HOW TO COMPLETE THIS TASK – Set down the lines between the one holding "Find the location" and the one holding "q5-ou: ou is", inclusive, exactly as they appear.

PROVIDED ENTRIES –
* * * *

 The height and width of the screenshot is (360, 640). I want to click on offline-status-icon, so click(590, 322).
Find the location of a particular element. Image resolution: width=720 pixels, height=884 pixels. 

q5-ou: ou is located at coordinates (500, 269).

* * * *

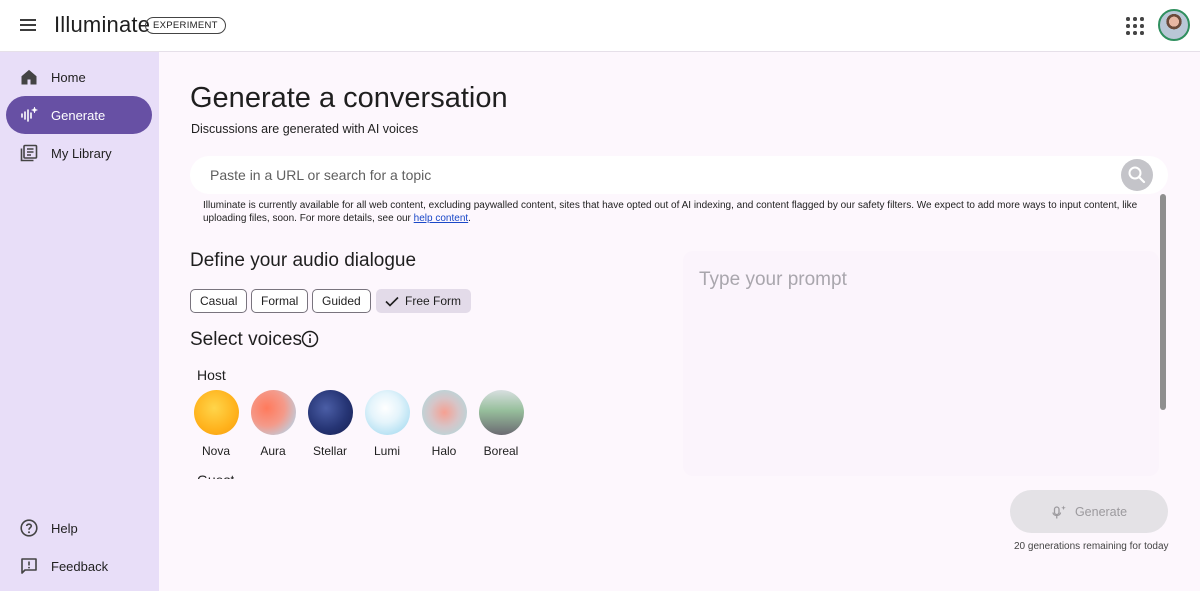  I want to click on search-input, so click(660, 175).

* * * *

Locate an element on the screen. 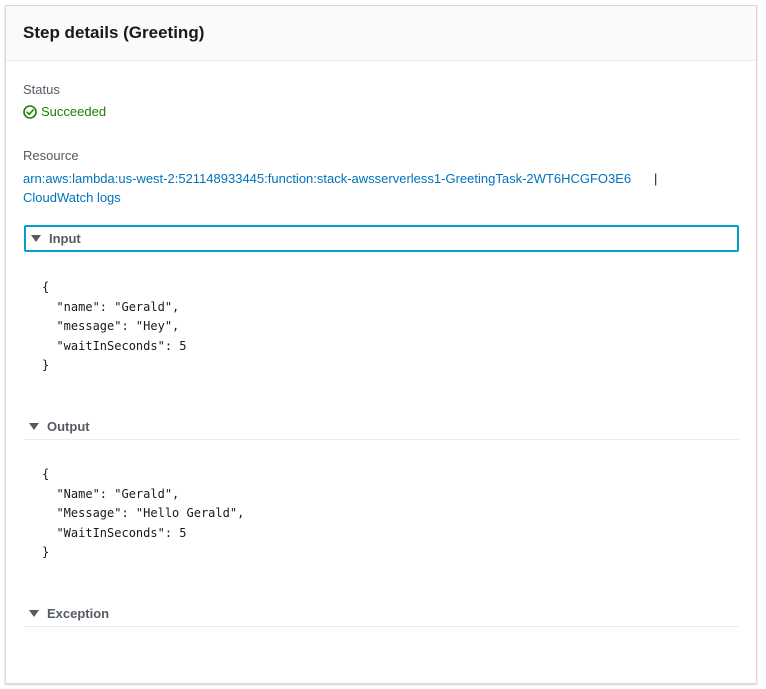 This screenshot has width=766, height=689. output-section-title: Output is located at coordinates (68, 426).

* * * *

SOLUTION FOR THIS PROBLEM –
Find the location of a particular element. Image resolution: width=720 pixels, height=884 pixels. 

q5-ou: ou is located at coordinates (500, 269).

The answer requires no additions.